* Task goal:
Write out again, exactly, the lines below starting at the one with "Screen dimensions: 650x433" and ending at the one with "Given: Collapse the User management section".

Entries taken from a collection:
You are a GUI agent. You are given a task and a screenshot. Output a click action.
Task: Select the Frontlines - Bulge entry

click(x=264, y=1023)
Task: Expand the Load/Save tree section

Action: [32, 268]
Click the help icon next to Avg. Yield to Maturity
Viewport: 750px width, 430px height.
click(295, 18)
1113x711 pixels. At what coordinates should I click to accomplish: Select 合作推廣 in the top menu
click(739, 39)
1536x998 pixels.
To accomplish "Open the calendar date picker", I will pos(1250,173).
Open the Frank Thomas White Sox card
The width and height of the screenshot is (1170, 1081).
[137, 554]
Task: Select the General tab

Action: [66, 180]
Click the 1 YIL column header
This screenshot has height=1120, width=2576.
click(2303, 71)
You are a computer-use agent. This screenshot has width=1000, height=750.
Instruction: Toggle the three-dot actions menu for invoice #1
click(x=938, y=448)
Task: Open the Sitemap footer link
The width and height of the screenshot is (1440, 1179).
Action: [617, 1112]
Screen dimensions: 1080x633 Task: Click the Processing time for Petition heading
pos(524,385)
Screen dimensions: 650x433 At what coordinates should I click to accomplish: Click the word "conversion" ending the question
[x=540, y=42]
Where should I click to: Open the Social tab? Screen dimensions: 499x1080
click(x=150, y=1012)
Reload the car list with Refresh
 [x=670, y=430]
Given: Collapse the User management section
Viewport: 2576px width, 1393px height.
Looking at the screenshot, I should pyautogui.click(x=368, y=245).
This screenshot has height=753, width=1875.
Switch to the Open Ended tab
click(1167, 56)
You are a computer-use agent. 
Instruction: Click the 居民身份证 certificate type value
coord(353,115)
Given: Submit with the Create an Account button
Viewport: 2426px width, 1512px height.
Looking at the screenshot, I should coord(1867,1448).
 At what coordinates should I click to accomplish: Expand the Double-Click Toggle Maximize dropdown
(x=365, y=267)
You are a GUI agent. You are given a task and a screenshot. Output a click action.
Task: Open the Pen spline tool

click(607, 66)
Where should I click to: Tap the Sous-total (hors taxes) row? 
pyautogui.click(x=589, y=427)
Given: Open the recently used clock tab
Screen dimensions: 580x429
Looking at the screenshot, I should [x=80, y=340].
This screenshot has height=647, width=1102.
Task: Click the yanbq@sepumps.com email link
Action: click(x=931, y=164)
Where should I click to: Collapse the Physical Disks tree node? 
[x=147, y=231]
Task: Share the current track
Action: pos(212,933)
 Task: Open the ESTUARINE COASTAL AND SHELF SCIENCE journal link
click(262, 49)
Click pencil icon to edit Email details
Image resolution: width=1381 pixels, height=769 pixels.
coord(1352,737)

* Result of this exercise:
Screen dimensions: 650x433 At what coordinates should I click to accomplish: Click the word "conversion" ending the question
[x=540, y=42]
Where should I click to: Open the Social tab? Screen dimensions: 499x1080
click(x=150, y=1012)
Reload the car list with Refresh
 [x=670, y=430]
Given: Collapse the User management section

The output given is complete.